Her death nearly killed me. Nearly killed Rudy, too. He’d never lost a patient to suicide before. We were already best friends, and that friendship probably saved us both. Since then we’ve become closer than brothers-certainly closer than I am to my own brother. Rudy is the only person in whom I place total trust.
He’s also the person who helped me make sense of the wreckage in my head. As I healed, I began to realize that I was not completely alone inside my mind. Over time three distinct personalities emerged. One was the Civilized Man, and Rudy says that he is my idealized self, the version of me that I wish could survive in this world. Optimistic, compassionate, nonviolent; and he’s been taking a real beating over the last couple of years as I hunt bad guys for Mr. Church. Then there is his complete opposite, the Warrior. Or, as I sometimes think of him, the Killer. He’s the part of me that was born on that day when the children that Helen and I had been were destroyed. He is ruthless, highly dangerous, and unrelenting. His bloodlust is intense and constant, and although he can be glutted, his hunger will eventually come back. I have to keep a real eye on him, especially while working for the DMS, because the more evil I see in the world the harder it is to rationalize putting him in a cage.

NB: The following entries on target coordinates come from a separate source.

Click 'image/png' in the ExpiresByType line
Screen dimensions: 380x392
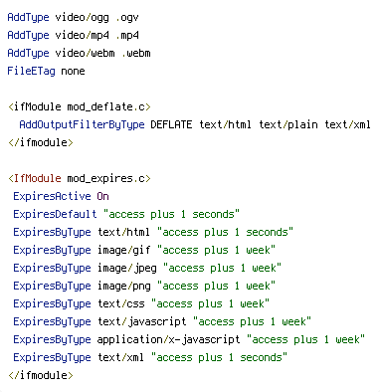[x=124, y=286]
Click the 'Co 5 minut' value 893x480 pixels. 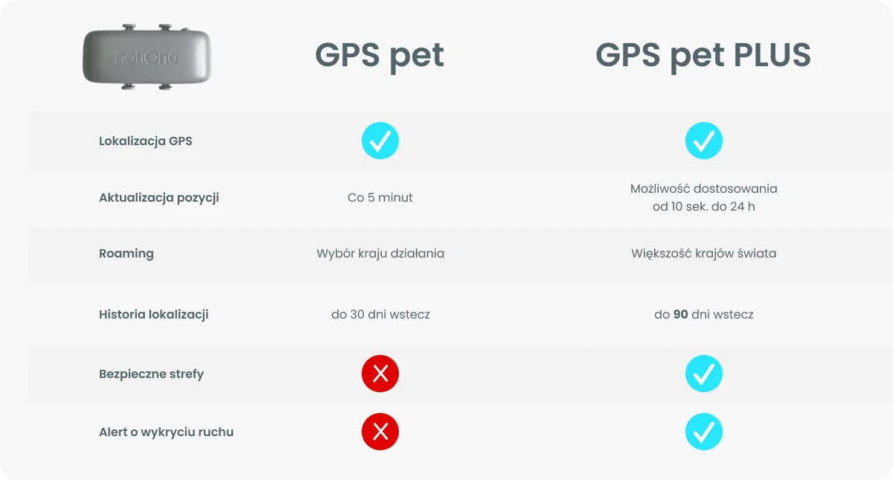click(380, 197)
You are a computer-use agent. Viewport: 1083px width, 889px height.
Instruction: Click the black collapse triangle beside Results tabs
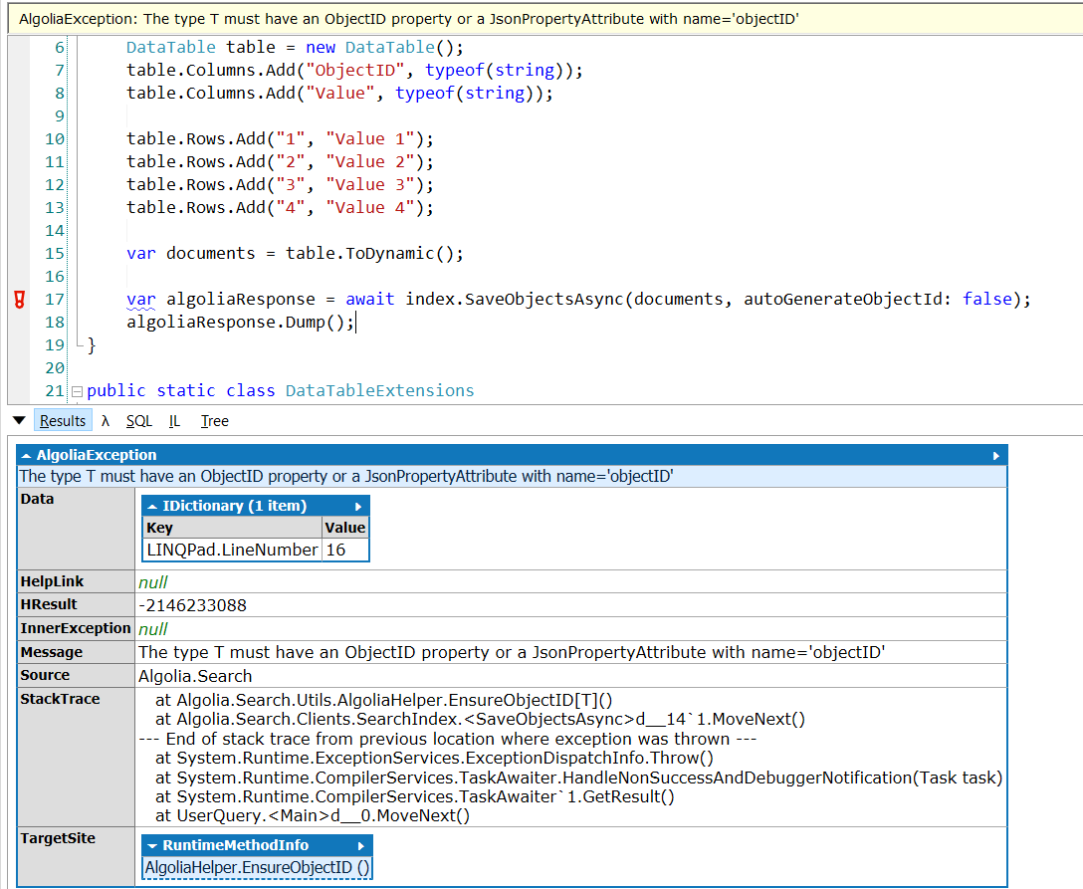[19, 420]
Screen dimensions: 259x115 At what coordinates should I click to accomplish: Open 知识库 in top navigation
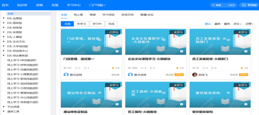(22, 5)
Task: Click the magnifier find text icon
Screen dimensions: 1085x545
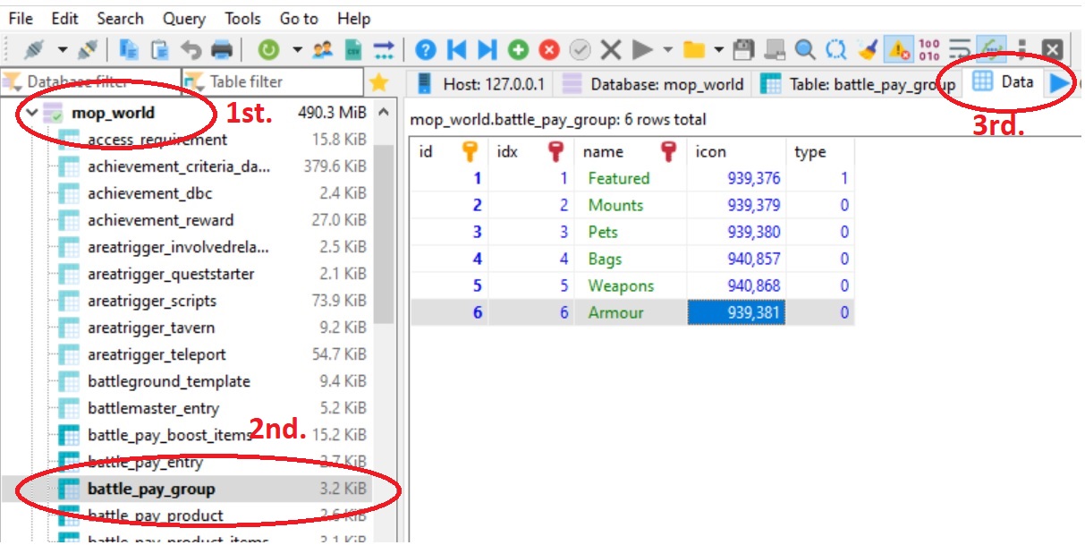Action: [805, 50]
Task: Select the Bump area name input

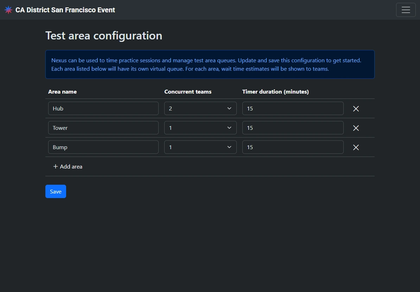Action: click(x=103, y=147)
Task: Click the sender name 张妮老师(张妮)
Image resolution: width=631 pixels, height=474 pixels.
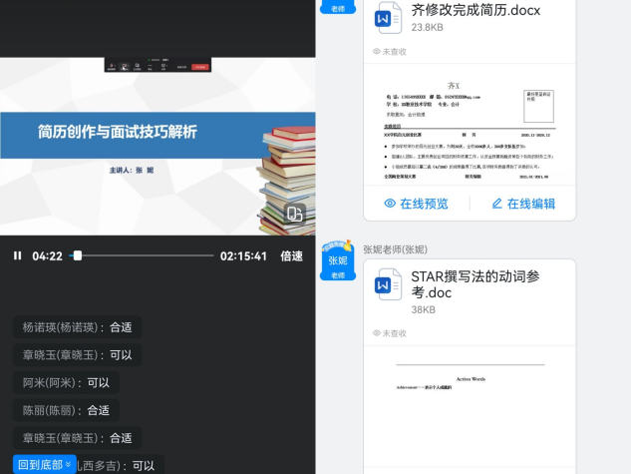Action: click(x=395, y=248)
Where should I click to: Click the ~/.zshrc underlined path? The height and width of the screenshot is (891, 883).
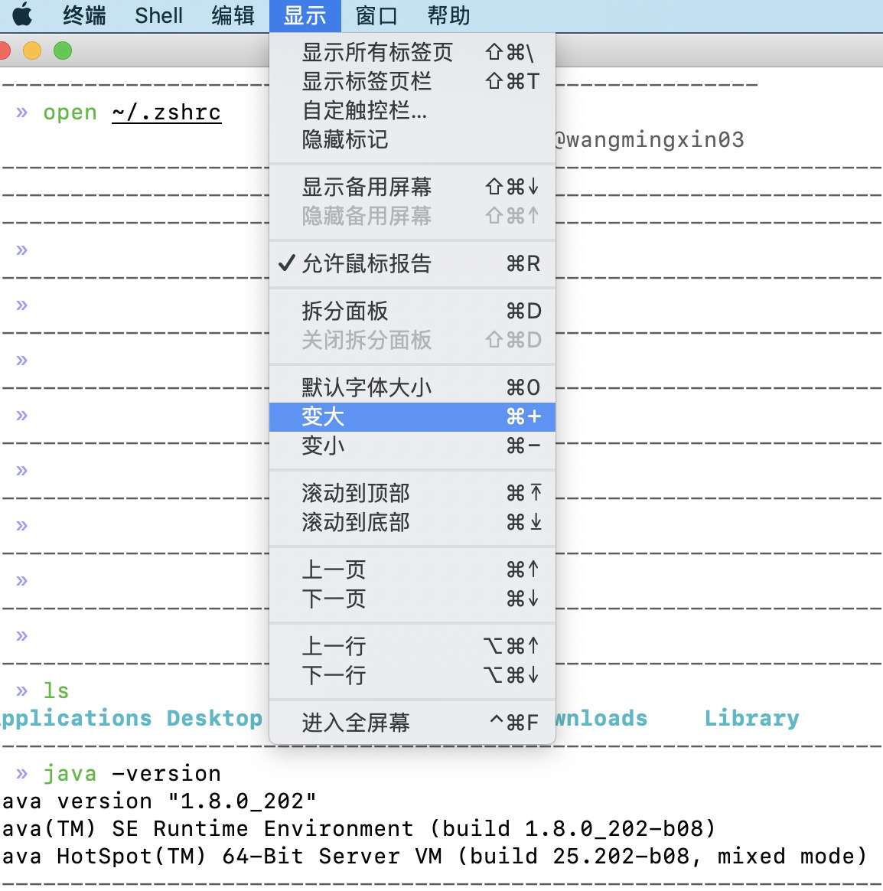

The third personality is the one that I believe truly defines me. The Cop. He’s not a cynic or a wide-eyed idealist. He’s rational, cool, calculating, and balanced. He emerged even before I joined the police; in a lot of ways he has a Samurai vibe. Skilled, but self-controlled.
They’re always with me, and Rudy taught me how to manage them. How to make them more fully a part of a whole rather than disparate entities. I’m not entirely convinced I’ve managed that.
I trust Rudy’s judgment, though. In that and in most things. When I got my gold shield with Baltimore PD, my father-then the commissioner-arranged a consultant’s position for Rudy, which later expanded into a full-time gig. Rudy specialized in trauma cases, which is something he really dug into after Helen’s death. He was in New York after the towers fell, working with survivors and families and with the legion of heroes who risked their lives to search through the rubble. He was in New Orleans and Mississippi following Katrina, in Thailand after the tsunami, in Haiti, and in Japan. He knows that he can’t save everyone, and every lost soul gouges a deep mark into his own soul, but he saves more of them than anyone else.
When Mr. Church hijacked me into the DMS, Rudy became part of the deal. I often think that he does a lot more good with quiet conversations and a patient ear than I do with a pistol. Which is very much as it should be.
“I’m okay,” I said. Rudy grunted, knowing that I was lying. He’d let me get away with that as long as I was in the field, but once I got back home I’d have to fess up. I’d need to by then.
“Joe-Mr. Church called me late last night and told me about the hikers.”
“Yeah.”
“That was well done,” he said. “That one will really matter.”
“All part of the job.”
“No,” he said, but left it there. Knowing Church, he would probably have Rudy sit down with the hikers.